WRITTEN TASK:
Pull every line of text from each item below, word for word, and leave the pictures out.

[BEGIN EXTRACTED MATERIAL]

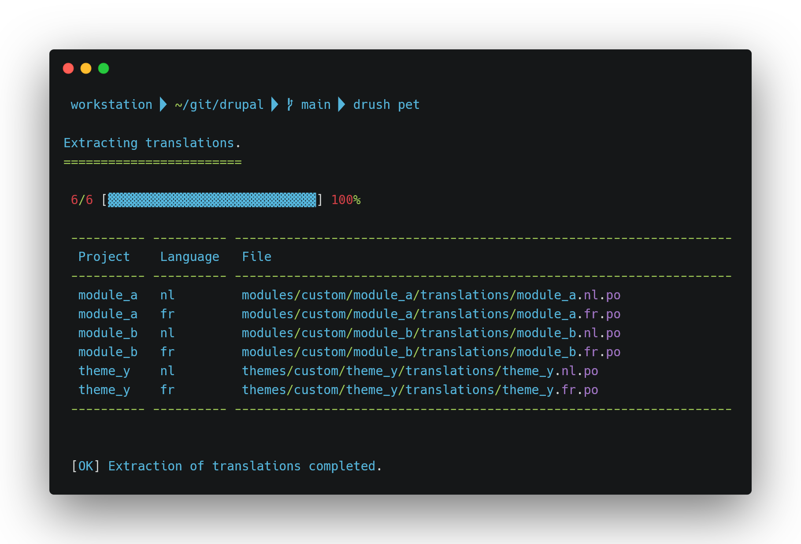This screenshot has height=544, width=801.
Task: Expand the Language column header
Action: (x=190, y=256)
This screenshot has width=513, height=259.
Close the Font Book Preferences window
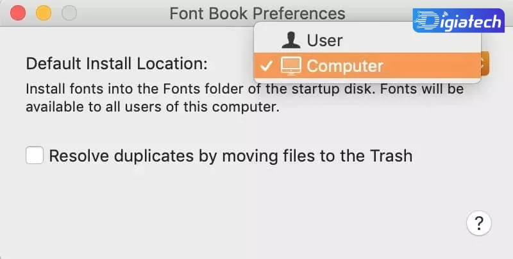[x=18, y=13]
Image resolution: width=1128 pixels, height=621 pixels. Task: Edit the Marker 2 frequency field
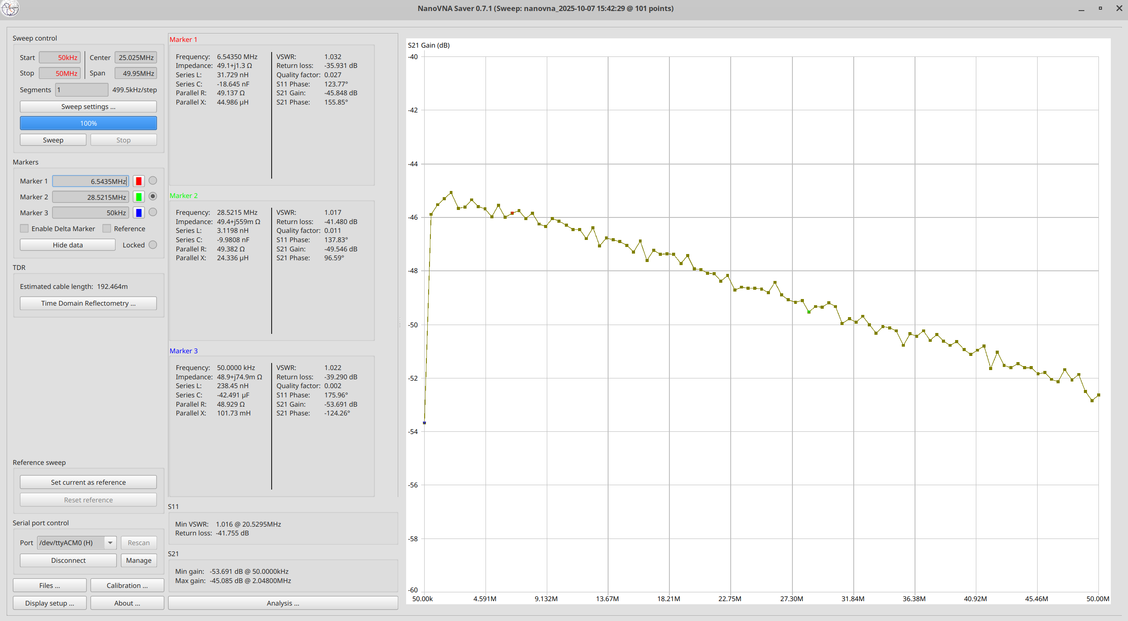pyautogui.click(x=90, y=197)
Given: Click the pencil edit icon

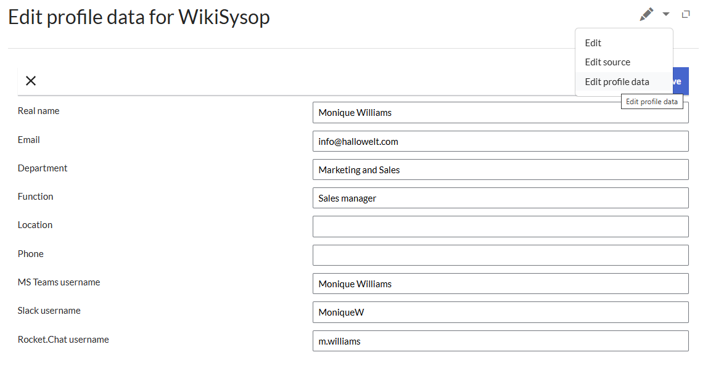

[END EXTRACTED MATERIAL]

EXERCISE RESPONSE:
This screenshot has height=544, width=801.
Task: Expand the Language column header
Action: (x=190, y=256)
This screenshot has width=513, height=259.
Close the Font Book Preferences window
[x=18, y=13]
Image resolution: width=1128 pixels, height=621 pixels. Task: Edit the Marker 2 frequency field
pyautogui.click(x=90, y=197)
Given: Click the pencil edit icon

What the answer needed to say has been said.